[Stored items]
------------------------------------------------------------
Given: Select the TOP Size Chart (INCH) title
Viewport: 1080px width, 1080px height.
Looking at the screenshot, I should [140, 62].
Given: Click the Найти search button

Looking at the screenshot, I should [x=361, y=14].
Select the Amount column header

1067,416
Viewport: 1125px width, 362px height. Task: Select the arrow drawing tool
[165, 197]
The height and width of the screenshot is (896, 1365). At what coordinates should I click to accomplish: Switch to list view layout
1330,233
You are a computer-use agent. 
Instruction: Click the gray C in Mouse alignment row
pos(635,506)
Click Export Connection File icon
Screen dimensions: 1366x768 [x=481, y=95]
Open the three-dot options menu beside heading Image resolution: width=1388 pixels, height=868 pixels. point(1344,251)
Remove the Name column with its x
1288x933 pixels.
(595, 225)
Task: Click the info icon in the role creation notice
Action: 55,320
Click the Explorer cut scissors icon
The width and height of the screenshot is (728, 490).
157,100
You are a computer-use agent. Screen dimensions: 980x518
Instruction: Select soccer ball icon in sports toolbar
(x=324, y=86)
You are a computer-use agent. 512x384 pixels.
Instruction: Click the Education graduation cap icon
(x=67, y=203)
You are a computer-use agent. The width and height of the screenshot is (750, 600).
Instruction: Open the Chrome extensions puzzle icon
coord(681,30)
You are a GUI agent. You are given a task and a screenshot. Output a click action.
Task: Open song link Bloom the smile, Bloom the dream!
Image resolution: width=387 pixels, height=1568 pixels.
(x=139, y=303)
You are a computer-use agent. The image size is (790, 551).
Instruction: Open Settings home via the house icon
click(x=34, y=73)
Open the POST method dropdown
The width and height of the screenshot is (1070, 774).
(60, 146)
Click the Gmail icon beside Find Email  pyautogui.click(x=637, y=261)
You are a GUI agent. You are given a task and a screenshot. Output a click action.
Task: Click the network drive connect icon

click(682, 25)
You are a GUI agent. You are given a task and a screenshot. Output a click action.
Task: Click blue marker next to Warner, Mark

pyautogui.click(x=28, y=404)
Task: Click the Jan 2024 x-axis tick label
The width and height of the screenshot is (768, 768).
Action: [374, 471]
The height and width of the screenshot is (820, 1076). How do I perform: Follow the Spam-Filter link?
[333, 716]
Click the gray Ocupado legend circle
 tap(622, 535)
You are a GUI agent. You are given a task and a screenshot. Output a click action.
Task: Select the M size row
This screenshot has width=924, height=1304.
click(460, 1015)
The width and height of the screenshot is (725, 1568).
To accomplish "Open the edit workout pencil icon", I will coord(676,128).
------------------------------------------------------------
**Task requirements**
Every line above that holds the word "beside" should be copied out.

**Solution for this task**
Open the three-dot options menu beside heading Image resolution: width=1388 pixels, height=868 pixels. point(1344,251)
Click the Gmail icon beside Find Email  pyautogui.click(x=637, y=261)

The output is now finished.